_課題概要 1_
令制改革の本文のうち「また、従来の兵役を廃止し、新たに」から「検非違使を設置し、新しい官職を設けました。」まで（両端を含む）を、「国府」を「国衙」に入れ替えて書き直してください。
_課題概要 2_
令制改革についての本文を、最後の文の後から書き進めてください。

_演習本文_
<<<<

令制改革
桓武天皇は、26年の長期在位の間に、自ら積極的に政治改革を進めました。地方政治においては、定員外の国司や郡司を廃止し、新たに
勘解由使を設けて、国司交代の事務引き継ぎを厳しく監視させました。任期中に問題がなかった前任国司に対し、新任国司が与える解由状の授与も厳重に審査されるようになりました。
また、従来の兵役を廃止し、新たに
健児の制を設け、郡司の子弟や有力農民の志願により精鋭の健児を採用し、国府の警備や国内の治安維持に当たらせ、九州には選士1320名、陸奥には健士2000名を置き、体外防衛に備えました。
桓武天皇が始めた様々な改革は、その後
平城天皇や
嵯峨天皇にも引き継がれていきます。平城天皇は役人の整理・統合を進め、嵯峨天皇は天皇の秘書官として
蔵人頭や警察・裁判を司る
検非違使を設置し、新しい官職を設けました。

>>>>

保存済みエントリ
<<<<

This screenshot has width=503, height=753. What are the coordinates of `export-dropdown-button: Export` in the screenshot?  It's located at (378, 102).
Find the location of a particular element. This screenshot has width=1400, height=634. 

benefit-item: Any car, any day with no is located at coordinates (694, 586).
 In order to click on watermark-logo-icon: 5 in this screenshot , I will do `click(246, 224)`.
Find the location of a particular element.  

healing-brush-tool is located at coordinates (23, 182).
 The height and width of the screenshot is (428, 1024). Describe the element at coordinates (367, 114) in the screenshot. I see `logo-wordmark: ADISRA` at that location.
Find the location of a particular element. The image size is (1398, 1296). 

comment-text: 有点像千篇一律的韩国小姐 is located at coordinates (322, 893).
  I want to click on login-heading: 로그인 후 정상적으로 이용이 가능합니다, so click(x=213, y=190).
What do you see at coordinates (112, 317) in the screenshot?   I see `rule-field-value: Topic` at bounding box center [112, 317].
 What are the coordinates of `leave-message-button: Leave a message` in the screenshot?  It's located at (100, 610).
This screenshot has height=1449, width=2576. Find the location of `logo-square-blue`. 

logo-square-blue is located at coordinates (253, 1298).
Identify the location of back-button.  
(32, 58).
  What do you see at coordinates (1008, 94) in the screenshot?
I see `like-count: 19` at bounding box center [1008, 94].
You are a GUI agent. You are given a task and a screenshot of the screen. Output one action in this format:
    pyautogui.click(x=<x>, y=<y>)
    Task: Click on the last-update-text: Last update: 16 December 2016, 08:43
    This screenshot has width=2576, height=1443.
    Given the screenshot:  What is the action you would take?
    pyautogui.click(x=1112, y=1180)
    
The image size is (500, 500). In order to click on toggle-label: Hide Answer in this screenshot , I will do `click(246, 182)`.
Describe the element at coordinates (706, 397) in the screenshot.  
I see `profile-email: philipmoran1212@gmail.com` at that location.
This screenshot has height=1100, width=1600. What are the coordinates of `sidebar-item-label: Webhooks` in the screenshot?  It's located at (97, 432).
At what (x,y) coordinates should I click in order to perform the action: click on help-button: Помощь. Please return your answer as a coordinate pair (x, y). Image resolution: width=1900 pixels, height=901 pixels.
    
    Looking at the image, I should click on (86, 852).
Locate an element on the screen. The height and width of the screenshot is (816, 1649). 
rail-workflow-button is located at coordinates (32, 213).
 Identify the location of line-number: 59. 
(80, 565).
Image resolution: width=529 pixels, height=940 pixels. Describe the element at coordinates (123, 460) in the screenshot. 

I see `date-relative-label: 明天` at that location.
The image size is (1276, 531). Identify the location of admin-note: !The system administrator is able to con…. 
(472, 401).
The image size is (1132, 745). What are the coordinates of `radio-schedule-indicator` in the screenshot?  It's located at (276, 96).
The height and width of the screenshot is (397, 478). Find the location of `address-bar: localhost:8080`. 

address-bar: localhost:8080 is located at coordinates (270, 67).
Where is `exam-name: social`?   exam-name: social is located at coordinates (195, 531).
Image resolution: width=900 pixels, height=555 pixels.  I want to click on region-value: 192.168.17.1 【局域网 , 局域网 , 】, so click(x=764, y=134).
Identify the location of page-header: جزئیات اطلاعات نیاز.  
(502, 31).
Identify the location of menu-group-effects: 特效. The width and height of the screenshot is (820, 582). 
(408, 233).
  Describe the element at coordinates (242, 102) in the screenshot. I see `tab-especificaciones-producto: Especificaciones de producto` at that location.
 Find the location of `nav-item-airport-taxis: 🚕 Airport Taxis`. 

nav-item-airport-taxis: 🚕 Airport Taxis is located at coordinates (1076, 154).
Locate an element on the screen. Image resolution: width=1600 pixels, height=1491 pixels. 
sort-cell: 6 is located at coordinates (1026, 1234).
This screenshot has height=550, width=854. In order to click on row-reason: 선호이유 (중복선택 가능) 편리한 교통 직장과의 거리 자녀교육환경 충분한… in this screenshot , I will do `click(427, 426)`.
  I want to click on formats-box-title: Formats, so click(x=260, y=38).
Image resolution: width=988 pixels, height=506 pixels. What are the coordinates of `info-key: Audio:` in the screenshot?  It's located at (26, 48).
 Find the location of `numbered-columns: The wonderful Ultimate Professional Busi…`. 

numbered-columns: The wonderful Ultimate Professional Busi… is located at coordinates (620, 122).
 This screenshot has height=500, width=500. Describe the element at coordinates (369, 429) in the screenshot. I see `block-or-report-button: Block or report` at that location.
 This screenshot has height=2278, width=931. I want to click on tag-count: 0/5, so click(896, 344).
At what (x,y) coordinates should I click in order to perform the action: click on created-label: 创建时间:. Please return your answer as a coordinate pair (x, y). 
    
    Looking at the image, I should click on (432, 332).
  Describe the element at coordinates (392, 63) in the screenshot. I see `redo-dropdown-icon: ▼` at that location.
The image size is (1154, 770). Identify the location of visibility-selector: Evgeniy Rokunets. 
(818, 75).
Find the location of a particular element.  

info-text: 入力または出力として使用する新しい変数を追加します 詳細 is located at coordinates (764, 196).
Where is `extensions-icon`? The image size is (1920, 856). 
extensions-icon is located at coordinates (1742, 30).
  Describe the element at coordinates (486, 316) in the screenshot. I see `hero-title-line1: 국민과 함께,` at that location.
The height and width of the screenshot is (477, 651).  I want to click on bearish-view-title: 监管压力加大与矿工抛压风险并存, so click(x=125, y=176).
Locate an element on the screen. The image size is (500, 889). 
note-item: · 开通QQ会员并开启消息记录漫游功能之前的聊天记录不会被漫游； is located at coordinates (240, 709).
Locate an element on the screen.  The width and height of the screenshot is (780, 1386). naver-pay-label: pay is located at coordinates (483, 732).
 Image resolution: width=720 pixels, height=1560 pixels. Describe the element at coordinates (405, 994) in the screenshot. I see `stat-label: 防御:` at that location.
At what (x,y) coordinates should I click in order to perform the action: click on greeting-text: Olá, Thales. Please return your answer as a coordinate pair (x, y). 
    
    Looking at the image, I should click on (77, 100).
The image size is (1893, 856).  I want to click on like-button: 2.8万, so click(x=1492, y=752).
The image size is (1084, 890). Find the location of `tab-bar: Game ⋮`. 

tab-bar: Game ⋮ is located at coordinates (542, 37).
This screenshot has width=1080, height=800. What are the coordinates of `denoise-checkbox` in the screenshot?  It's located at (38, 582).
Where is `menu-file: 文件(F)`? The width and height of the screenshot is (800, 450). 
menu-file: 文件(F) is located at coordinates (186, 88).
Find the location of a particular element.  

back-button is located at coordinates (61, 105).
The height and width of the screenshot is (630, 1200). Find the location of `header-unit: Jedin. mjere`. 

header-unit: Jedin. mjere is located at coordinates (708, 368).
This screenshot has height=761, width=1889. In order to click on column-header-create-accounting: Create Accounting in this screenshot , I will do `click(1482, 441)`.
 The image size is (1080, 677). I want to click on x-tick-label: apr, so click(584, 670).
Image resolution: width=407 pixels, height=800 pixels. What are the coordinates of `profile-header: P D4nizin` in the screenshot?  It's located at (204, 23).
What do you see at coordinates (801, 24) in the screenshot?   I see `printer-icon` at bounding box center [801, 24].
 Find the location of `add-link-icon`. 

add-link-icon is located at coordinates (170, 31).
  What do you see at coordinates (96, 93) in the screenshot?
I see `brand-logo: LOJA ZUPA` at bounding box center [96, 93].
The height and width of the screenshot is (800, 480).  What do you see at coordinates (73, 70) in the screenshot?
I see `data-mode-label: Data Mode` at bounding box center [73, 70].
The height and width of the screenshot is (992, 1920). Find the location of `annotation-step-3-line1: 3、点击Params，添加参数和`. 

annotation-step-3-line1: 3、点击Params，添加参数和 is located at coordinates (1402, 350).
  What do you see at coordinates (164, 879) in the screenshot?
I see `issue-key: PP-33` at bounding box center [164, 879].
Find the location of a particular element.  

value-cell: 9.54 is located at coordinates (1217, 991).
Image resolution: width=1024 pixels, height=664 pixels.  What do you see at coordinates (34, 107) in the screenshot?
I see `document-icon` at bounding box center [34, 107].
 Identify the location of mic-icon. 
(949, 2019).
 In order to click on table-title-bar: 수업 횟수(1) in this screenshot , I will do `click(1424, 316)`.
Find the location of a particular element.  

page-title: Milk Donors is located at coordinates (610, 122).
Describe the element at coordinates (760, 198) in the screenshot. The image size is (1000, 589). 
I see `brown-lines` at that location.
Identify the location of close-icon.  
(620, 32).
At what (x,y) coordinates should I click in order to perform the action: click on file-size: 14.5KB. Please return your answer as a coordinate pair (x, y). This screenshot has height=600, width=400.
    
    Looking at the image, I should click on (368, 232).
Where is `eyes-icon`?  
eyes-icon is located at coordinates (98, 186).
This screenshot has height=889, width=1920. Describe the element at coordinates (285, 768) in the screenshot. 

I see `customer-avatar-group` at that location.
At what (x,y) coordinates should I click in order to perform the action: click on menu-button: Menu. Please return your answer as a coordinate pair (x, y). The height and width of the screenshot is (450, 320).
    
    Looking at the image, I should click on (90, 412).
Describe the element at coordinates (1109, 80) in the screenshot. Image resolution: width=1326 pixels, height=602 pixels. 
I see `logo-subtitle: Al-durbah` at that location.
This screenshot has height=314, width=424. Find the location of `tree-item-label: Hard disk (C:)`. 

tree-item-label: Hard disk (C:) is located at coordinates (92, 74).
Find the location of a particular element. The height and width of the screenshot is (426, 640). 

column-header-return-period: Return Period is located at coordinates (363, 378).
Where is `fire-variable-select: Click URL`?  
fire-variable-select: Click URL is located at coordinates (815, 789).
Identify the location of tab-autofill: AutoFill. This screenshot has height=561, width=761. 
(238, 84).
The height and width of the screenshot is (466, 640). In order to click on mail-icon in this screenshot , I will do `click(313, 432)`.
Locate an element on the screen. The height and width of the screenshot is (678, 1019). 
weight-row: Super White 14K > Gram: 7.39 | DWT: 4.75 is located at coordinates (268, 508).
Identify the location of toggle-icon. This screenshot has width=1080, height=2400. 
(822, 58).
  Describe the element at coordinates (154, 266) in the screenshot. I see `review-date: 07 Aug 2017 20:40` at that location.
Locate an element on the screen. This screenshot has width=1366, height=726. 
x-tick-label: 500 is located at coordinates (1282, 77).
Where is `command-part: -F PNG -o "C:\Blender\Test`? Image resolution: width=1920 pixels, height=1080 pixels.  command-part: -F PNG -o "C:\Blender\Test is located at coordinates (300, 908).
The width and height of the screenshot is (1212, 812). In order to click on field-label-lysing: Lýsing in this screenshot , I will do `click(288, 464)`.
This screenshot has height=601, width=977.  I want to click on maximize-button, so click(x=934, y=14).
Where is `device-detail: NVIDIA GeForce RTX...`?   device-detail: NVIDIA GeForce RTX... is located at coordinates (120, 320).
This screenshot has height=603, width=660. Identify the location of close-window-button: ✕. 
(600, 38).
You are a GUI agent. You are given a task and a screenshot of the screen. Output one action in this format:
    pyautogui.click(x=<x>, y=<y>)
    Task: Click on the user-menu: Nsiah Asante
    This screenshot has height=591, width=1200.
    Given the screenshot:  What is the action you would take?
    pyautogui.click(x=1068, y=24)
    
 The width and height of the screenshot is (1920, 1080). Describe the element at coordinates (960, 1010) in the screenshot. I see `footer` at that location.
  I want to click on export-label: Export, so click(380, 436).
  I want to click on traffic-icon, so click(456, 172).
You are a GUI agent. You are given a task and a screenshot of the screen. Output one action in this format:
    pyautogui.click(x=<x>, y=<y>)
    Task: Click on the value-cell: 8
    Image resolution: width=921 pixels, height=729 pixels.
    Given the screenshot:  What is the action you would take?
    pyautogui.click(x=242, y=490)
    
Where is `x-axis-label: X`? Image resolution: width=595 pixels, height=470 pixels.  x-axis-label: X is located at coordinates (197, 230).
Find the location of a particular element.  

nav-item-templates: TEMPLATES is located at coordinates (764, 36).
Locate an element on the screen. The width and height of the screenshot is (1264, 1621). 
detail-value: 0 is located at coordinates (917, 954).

>>>>

_解答欄 1_
また、従来の兵役を廃止し、新たに
健児の制を設け、郡司の子弟や有力農民の志願により精鋭の健児を採用し、国衙の警備や国内の治安維持に当たらせ、九州には選士1320名、陸奥には健士2000名を置き、体外防衛に備えました。
桓武天皇が始めた様々な改革は、その後
平城天皇や
嵯峨天皇にも引き継がれていきます。平城天皇は役人の整理・統合を進め、嵯峨天皇は天皇の秘書官として
蔵人頭や警察・裁判を司る
検非違使を設置し、新しい官職を設けました。

_解答欄 2_
嵯峨天皇は、法制の整備も進め、律令を補足・修正した
格と、施行細則である
式に分類し、
弘仁格式の編纂を命じました。この後も法典の編纂は続き、清和天皇の
貞観格式、醍醐天皇の
延喜格式が編纂され、これらを
三大格式といいます。
三代の格を集めた『
類聚三代格』、式としては『
延喜式』が現代にも残っています。その他、国司交替を規定した延暦・貞観・延喜の『
交代式』、令の条文解釈を統一した『
令義解』が編纂されました。
農村と貴族社会の変化
8世紀後半から
調・庸など租税の貢進が遅れると、次第に国家財政の維持が難しくなっていきました。こうした状況に対処するため、政府は国司・郡司の租税徴収を取り締まり、823年(弘仁14年)に太宰府内に
公営田、879年(元慶3年)に畿内に
元慶官田を設け、財源を確保しようとしました。
官司たちも、次第に自らの収入源として諸司田を持ち、国家から支給される禄に頼れない官人も墾田を集めて自分たちの生活基盤を維持しようとしました。9世紀には、天皇も
勅旨田を持つようになり、皇族にも天皇から
賜田が与えられるようになりました。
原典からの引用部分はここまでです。